The exact cause of this condition remains unknown. Some theories suggest the hives could be caused by a substance that's dissolved in the water, such as chlorine, rather than the water itself, or that something on patients' skin produces a toxic substance when it touches water.

Baby's changing eye color

two photos show a close up of an infant's dark brown eyes (left) and then show how his eyes turned blue (right) after he was given a specific antiviral drug

The boy's brown eyes (left) turned blue (right) after being treated with antiviral COVID-19 medication. (Image credit: Jiravisitkul et al. 2023, DOI: 10.3389/fped.2023.1154814. CC BY 4.0 (http://creativecommons.org/licenses/by/4.0/))

A 6-month-old's eyes turned from brown to a deep indigo blue after he was given the antiviral favipiravir to treat COVID-19. 

Favipiravir stops viruses from replicating their genetic material.

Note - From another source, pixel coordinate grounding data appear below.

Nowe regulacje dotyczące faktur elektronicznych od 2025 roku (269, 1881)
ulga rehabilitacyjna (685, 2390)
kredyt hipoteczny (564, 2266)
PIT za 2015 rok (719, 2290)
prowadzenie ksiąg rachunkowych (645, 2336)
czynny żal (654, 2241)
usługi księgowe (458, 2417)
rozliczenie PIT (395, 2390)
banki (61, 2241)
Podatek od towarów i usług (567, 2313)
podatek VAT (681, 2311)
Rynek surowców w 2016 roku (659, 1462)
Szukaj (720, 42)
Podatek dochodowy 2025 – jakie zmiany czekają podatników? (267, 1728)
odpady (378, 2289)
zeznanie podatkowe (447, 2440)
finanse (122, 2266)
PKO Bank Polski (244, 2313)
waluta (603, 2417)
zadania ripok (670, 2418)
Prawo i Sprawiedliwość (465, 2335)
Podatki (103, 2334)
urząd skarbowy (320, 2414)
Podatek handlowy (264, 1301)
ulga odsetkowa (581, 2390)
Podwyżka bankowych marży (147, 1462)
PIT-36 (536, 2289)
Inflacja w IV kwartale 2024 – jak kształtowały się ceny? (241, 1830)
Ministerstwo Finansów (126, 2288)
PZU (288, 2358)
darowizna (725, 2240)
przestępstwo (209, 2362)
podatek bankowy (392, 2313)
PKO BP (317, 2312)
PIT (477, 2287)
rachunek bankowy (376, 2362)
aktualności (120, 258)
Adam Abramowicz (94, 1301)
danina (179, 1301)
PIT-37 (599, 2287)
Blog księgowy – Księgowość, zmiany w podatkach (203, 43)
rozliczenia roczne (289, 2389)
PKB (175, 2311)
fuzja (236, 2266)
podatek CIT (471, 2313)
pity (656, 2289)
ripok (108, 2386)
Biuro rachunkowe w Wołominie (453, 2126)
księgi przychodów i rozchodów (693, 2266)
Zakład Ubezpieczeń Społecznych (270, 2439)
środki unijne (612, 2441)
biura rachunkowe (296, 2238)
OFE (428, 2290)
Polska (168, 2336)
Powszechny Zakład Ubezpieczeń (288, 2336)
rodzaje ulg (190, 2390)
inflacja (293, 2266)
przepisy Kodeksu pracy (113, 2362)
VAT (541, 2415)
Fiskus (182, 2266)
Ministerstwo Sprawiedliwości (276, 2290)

Less than a day after the antiviral drug was given to the infant, his eyes started shining blue in the sunlight. A medical examination revealed a buildup of blue pigment in both of his corneas — the clear, outer part of the eye. Five days after the antiviral was stopped, the boy's eyes returned to their original brown.

The blue may have been caused by the buildup of fluorescent chemicals in the cornea as the drug was broken down by the body, the case report authors suggested.

The dancing plague

A woodcut illustration depicting a throng of village people dancing strangely

A copperplate engraving based on a drawing of one of the choreomania events. (Image credit: Pieter Brueghel the Elder, Public domain, via Wikimedia Commons)

One of the greatest unsolved mysteries of public health is what caused the three-century-long "dancing plague" in Europe.

Starting in the 13th century, people in Germany, the Netherlands and Italy would reportedly gather in large crowds and dance frantically until they got exhausted or died. As many as 1,100 people would take part in each gathering. There are detailed accounts of such dancing plagues in literature, but the exact cause remains unknown. It's likely that this dancing plague, or choreomania, was triggered by a combination of factors.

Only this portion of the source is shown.